## Exercise input
"""

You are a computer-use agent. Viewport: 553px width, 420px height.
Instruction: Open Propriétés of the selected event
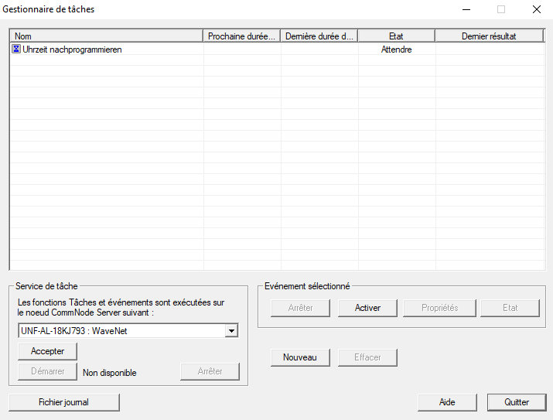coord(439,308)
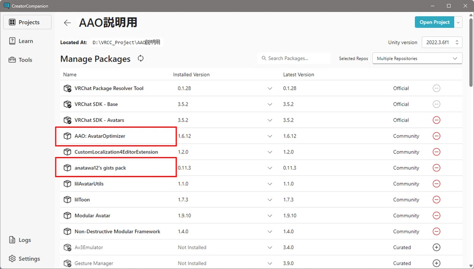Click the Search Packages input field
Viewport: 474px width, 269px height.
tap(293, 58)
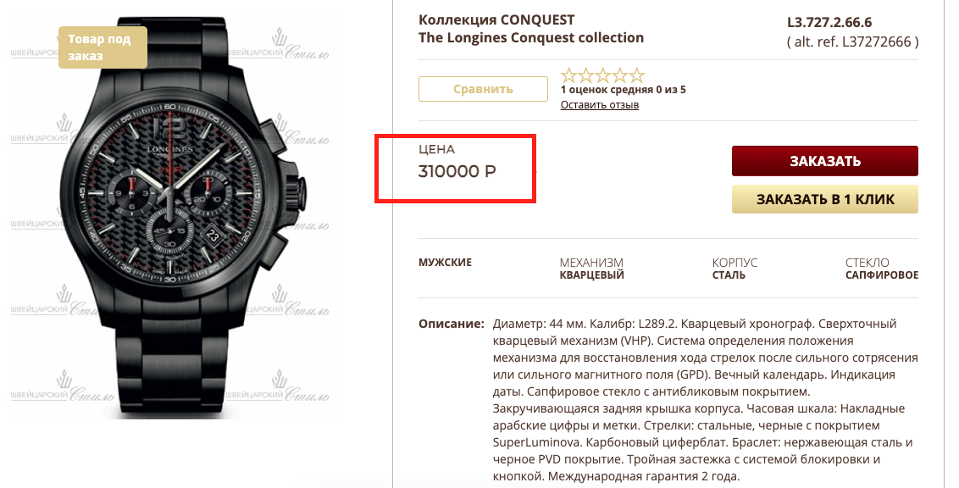Select the fourth rating star
Image resolution: width=959 pixels, height=488 pixels.
(x=620, y=75)
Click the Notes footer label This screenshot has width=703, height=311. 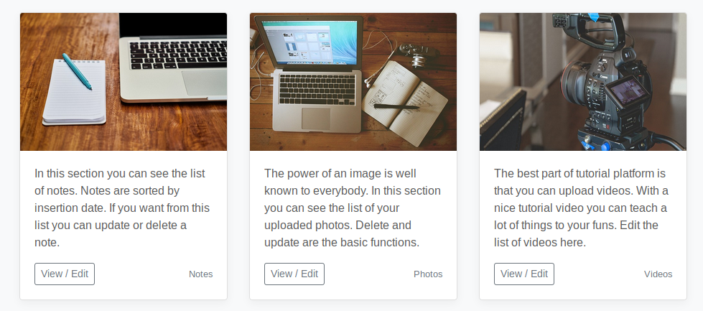[201, 274]
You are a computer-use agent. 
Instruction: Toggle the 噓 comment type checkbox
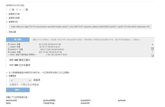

"""

## Problem to work on
The answer must consist of every line from the entries above that contains "computer".

## Solution to this task
You are a computer-use agent. Viewport: 553px width, 420px height.
You are a computer-use agent. 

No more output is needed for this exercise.